My connection to others has always provided me with the best therapy. I’m needy emotionally. I might even go as far as to admit that I’m emotionally unintelligent. I need the validation of others that I’m an ok person.

And those connections have become particularly pertinent for me recently as I plan a twelve-day visit back to the UK for the two-yearly family summit, when, once again, I find myself caught up in the guilt and inner turmoil of who I can’t see this time.

Unless you’ve done this migration thing, and only return periodically to your homeland as The Prodigal Child/sibling/niece/aunt or friend, you have no idea of the pressure these trips cause, and the painful balancing act between offending old friends and family duty.

Just prior to this trip – thirteen years since my defection – I had come to accept that family had to be my priority moving forward. Validation comes at a price, and it’s exhausting to travel the country for twelve days in search of it, no matter how needy I am. And yet, as much as I know that (practically-speaking) I should prioritize “blood” and downplay the importance of the transient friendships I’ve made during my journey through life, there is a culture and a history with old friends that it is impossible to replicate.

Entries shown >>
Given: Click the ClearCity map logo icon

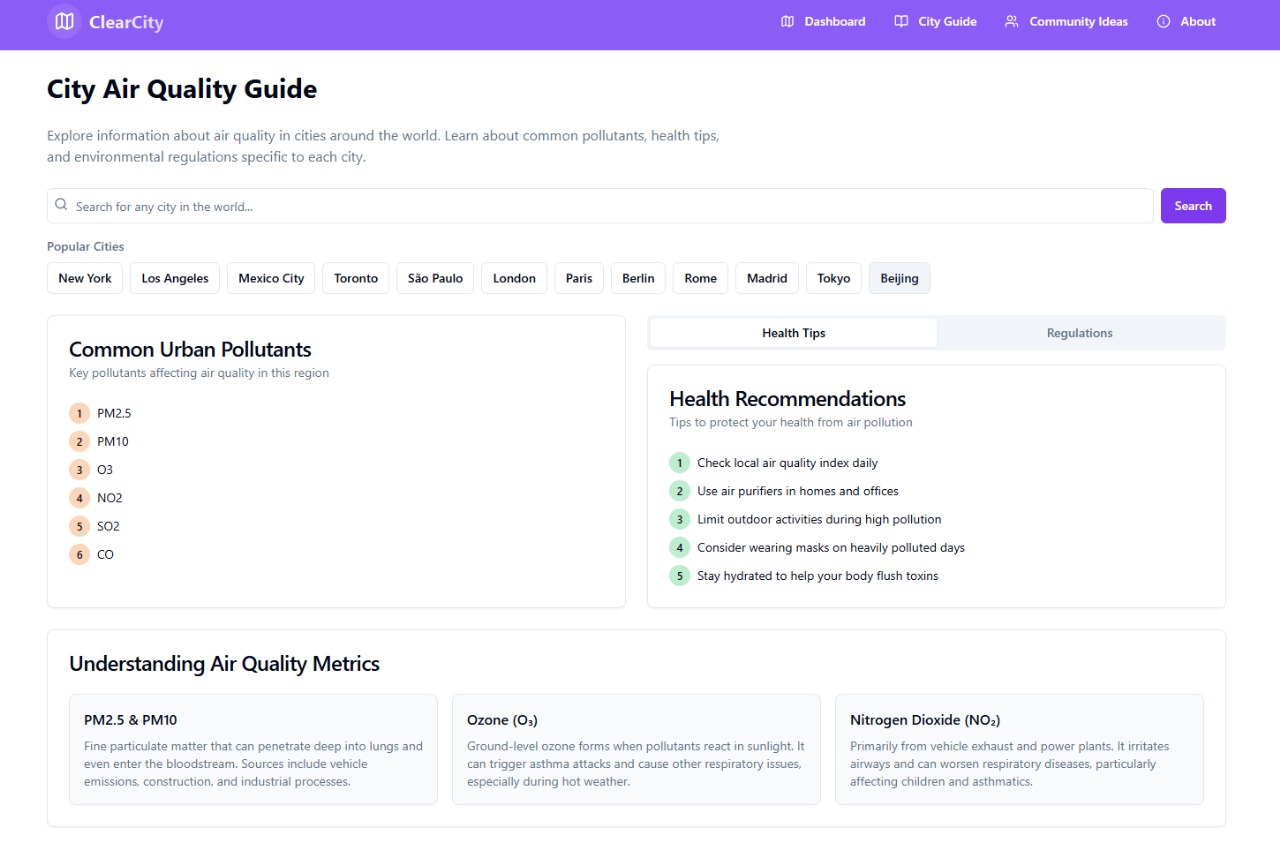Looking at the screenshot, I should tap(64, 21).
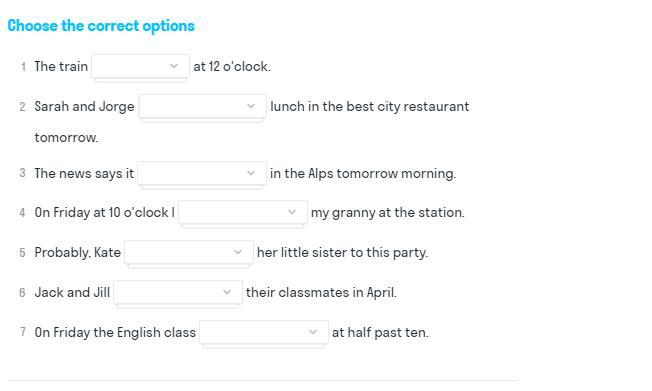Click the chevron arrow in sentence 6 dropdown
This screenshot has height=391, width=652.
(x=227, y=292)
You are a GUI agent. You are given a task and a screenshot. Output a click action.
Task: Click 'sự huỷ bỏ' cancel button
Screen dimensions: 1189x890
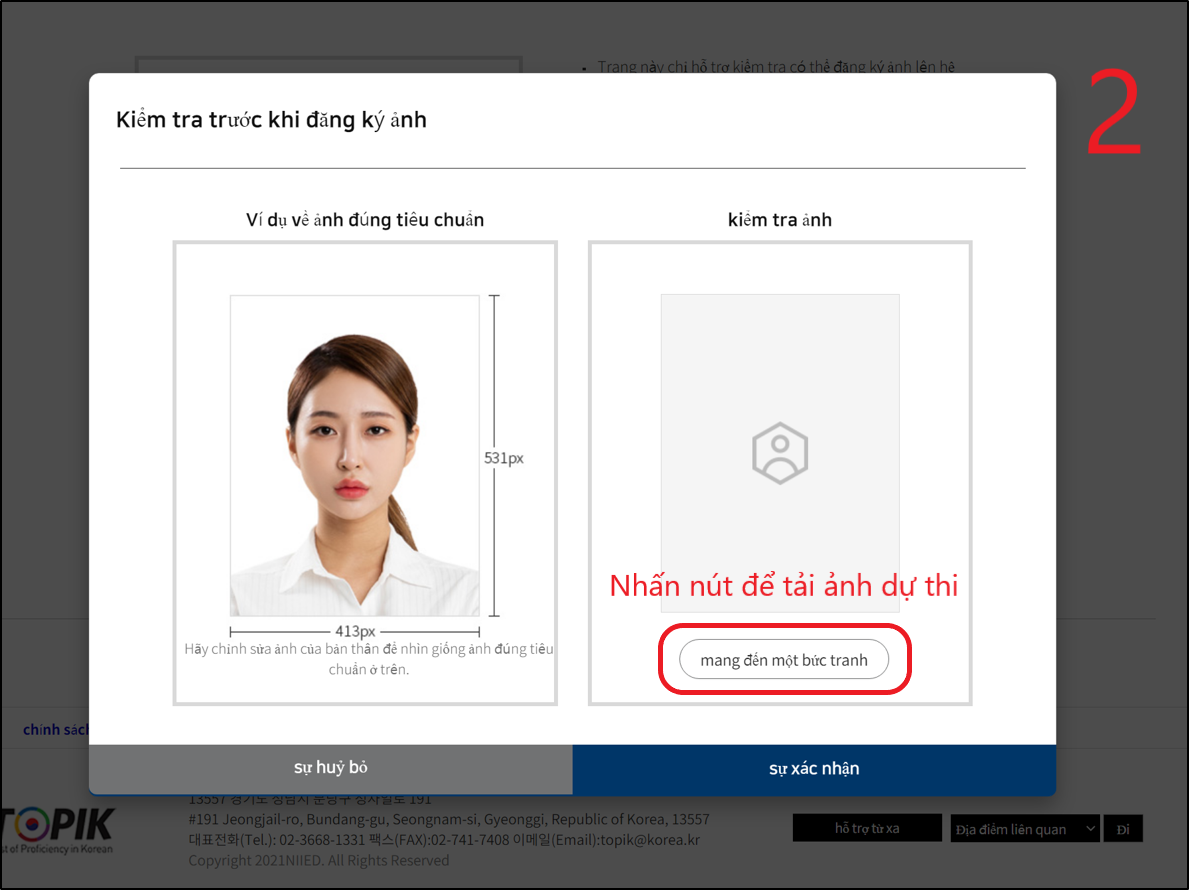coord(330,768)
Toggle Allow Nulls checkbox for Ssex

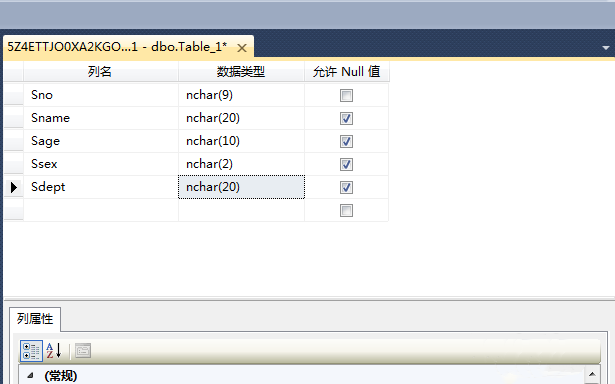tap(346, 164)
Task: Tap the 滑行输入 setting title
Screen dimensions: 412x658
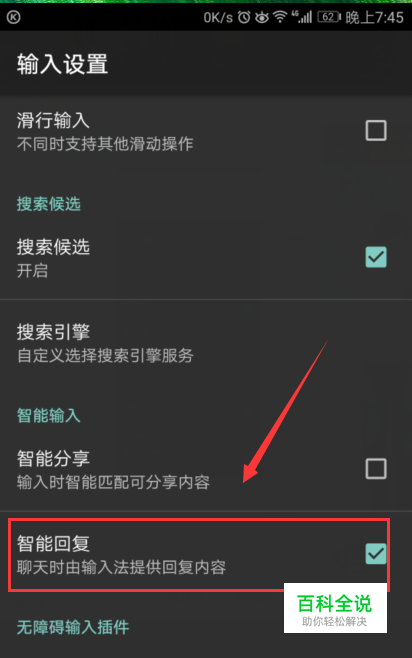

Work to complete >> Decide whether each statement agrees with the piece about visits back to the UK, answering yes or no and quoting the words of the piece that settle it: (a) The planned visit to the UK will last twelve days. (b) The family summit is held every year. (c) The trip comes thirteen years after the writer's defection. The records were taken from a different source.

Problem solution >>
(a) Yes: "as I plan a twelve-day visit back to the UK"
(b) No: "the two-yearly family summit"
(c) Yes: "thirteen years since my defection"